- Theatrical release poster
- Directed by: Maxwell Jose
- Written by: Maxwell Jose
- Produced by: Anu Juby James; Ahmed Rubin Salim; Nahas M. Hassan;
- Starring: Dhyan Sreenivasan; Arjun Ashokan; Aju Varghese; Tanvi Ram;
- Cinematography: Santhosh Anima
- Edited by: Nowfal Abdulla
- Music by: Prakash Alex
- Production company: Royal Buncha Entertainment
- Distributed by: 72 Film Release
- Release date: 10 March 2023;
- Running time: 123 minutes
- Country: India
- Language: Malayalam

= Khali Purse of Billionaires =

2023 Indian film

Khali Purse of Billionaires is a 2023 Indian Malayalam-language comedy film written and directed by Maxwell Jose. It stars Dhyan Sreenivasan, Arjun Ashokan, Aju Varghese, and Tanvi Ram.
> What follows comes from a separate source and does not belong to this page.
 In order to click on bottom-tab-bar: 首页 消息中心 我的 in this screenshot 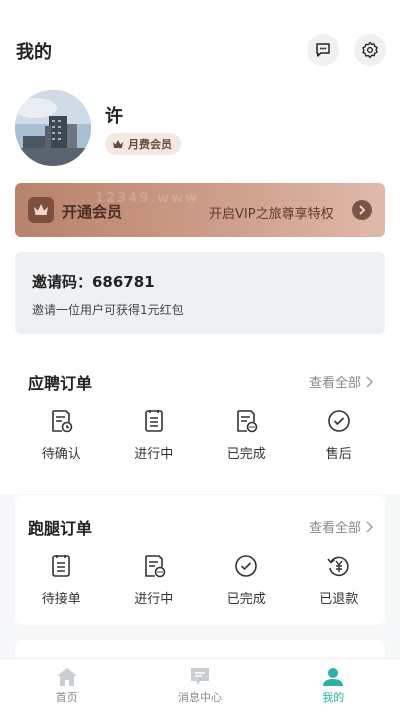, I will do `click(200, 684)`.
The film was jointly produced by Ahamed Rubin Salim, Nahas M. Hassan, and Anu Juby James under the banner of Royal Buncha Entertainment.

== Cast ==
- Dhyan Sreenivasan as Vijay
- Arjun Ashokan as Abhi
- Aju Varghese as Das
- Tanvi Ram as Nidhi
- Sarayu Mohan as Grace
- Lena as Shakti
- Sohan Seenulal as Benny
- Edavela Babu as Krish
- Ahmed Sidhique as Thomas
- Major Ravi as Vidhyadharan
- Ramesh Pisharody as Jyostyan
- Dharmajan Bolgatty as Pauli
- Raffi as Vijay's father
- Sminu Sijo as Vijay's mother
- Jagadish as Nidhi's father
- Neena Kurup as Nidhi's mother
- Tinu Thomas as Banker

== Production ==

=== Filming ===
The film's shooting began on 25 November 2020 and wrapped up on 26 December 2020.

== Release ==

=== Theatrical ===
The film was theatrically released on 10 March 2023 by 72 Film Company.